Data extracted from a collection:
[Start of Attachment]

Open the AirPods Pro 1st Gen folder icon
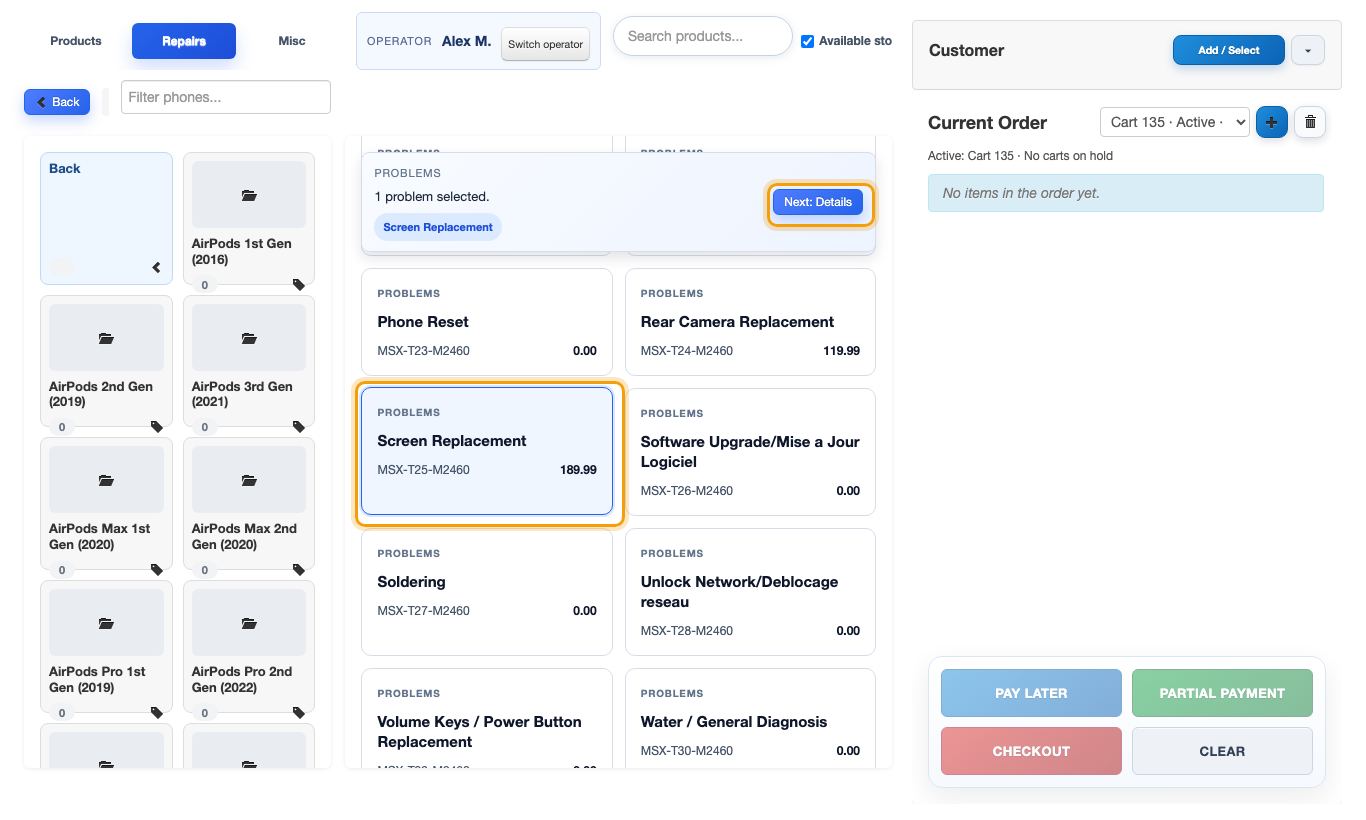Image resolution: width=1366 pixels, height=820 pixels. point(106,623)
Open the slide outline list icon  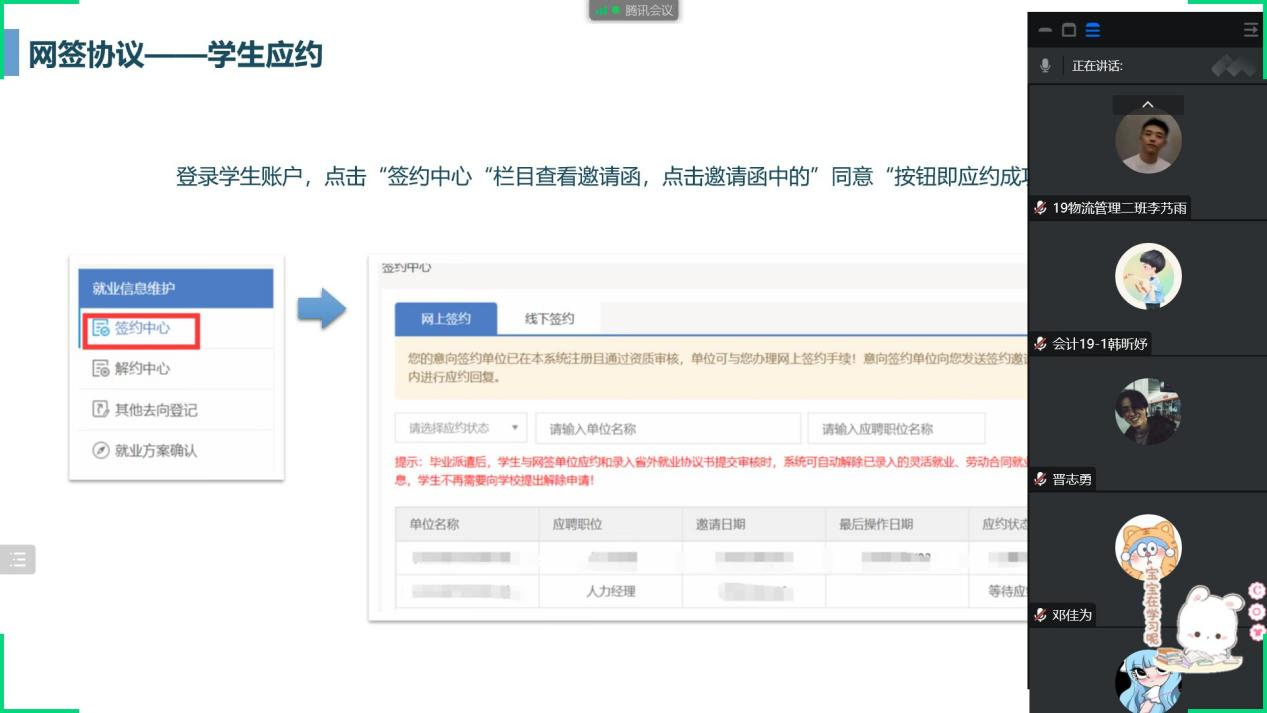(18, 560)
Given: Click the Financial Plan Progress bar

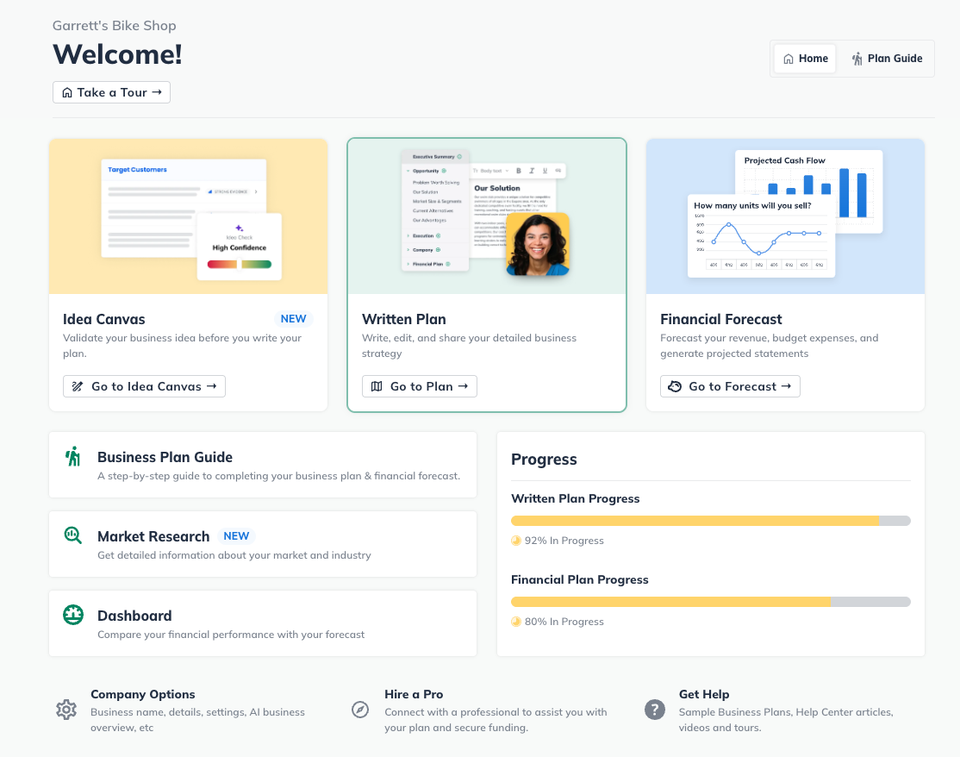Looking at the screenshot, I should click(x=711, y=601).
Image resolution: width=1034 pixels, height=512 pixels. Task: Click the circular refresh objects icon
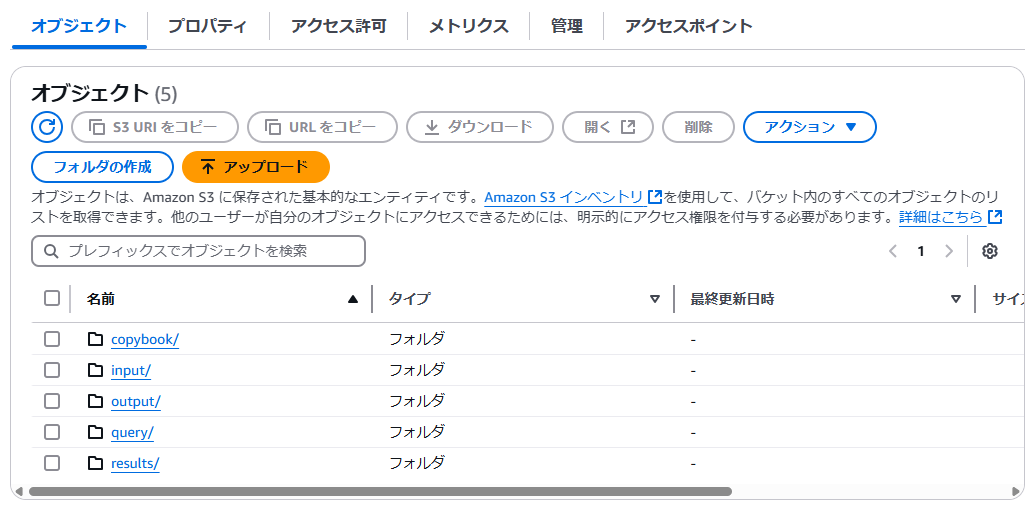(47, 127)
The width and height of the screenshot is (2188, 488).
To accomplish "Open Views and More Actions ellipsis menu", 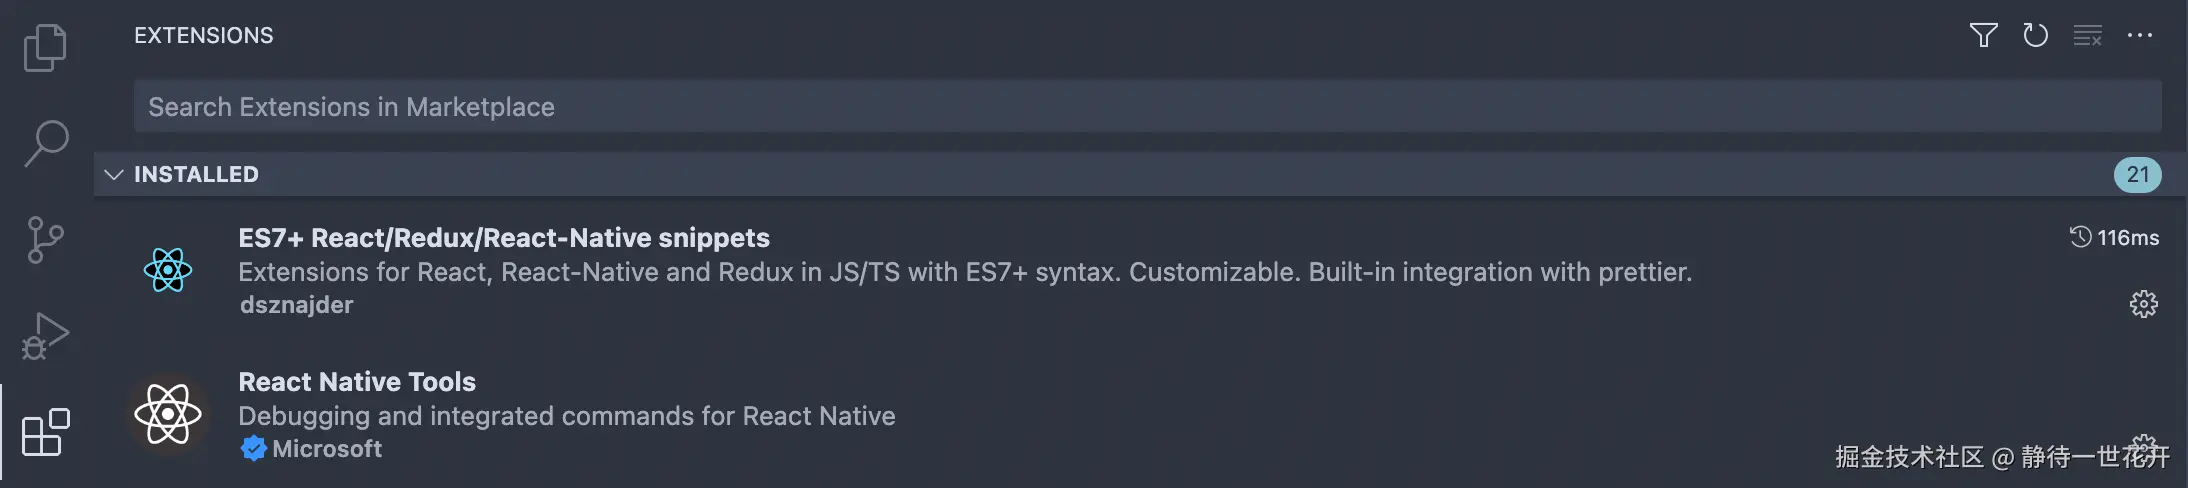I will 2139,36.
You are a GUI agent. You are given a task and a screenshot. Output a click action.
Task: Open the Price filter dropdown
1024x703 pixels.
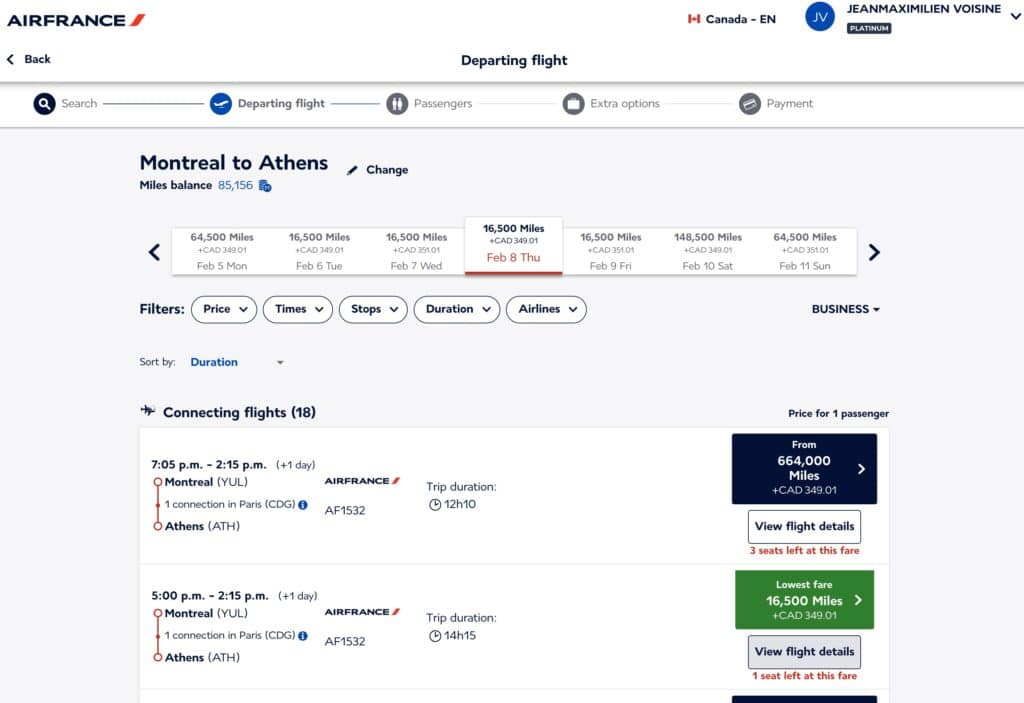click(223, 310)
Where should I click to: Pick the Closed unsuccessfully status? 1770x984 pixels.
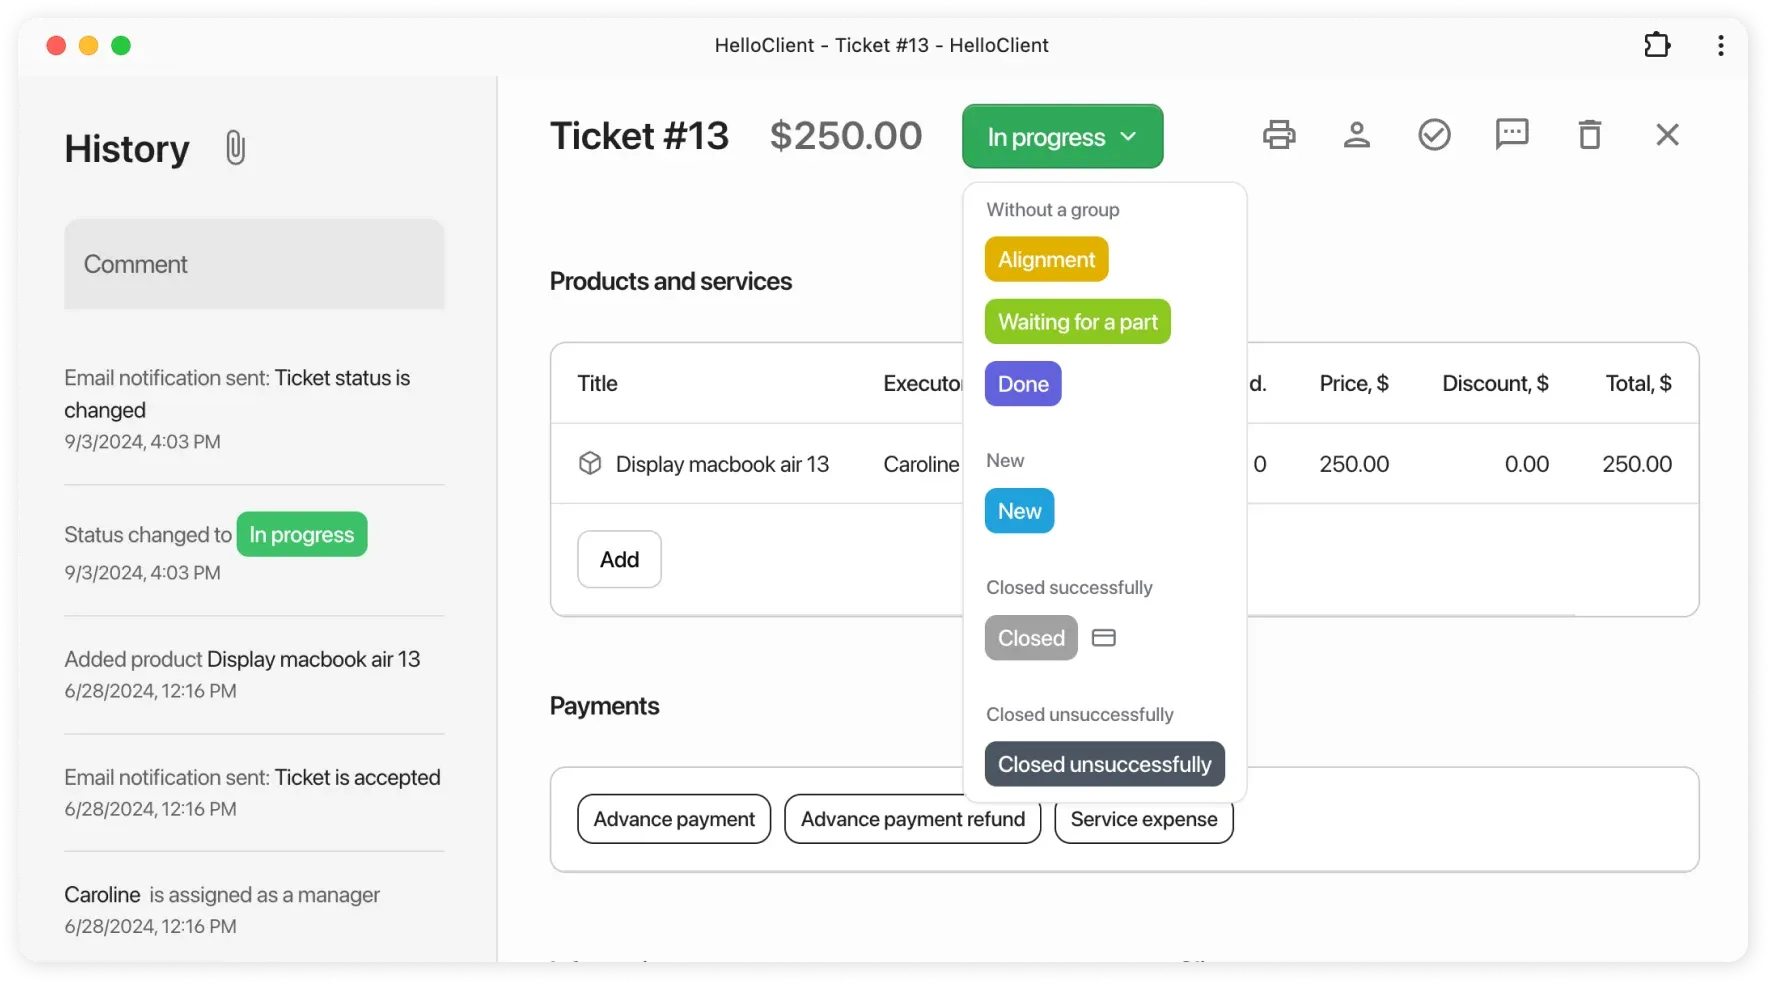1104,764
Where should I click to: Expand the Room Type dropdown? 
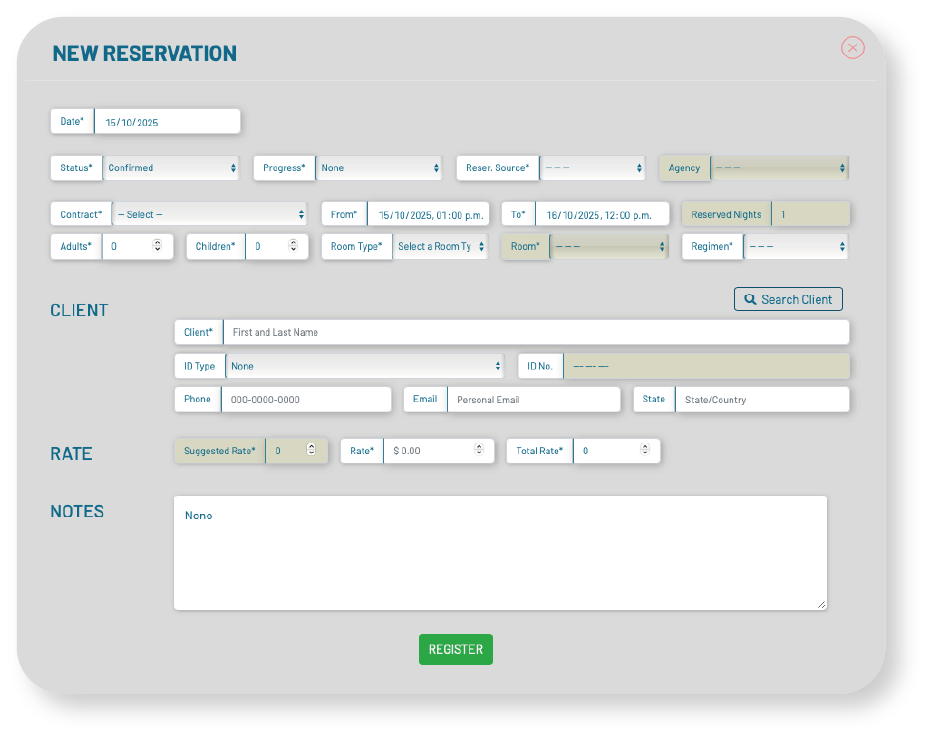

[End of Attachment]

ACTIVITY: Beginning with the line that holds "You are a GUI" and continuing to the end of the entries above, set down each line exactly, both ends included; include no pictures.

ANSWER SPACE:
You are a GUI agent. You are given a task and a screenshot. Output a click action.
Task: Open the Price filter dropdown
1024x703 pixels.
click(223, 310)
Where should I click to: Pick the Closed unsuccessfully status? 1770x984 pixels.
1104,764
Where should I click to: Expand the Room Type dropdown? 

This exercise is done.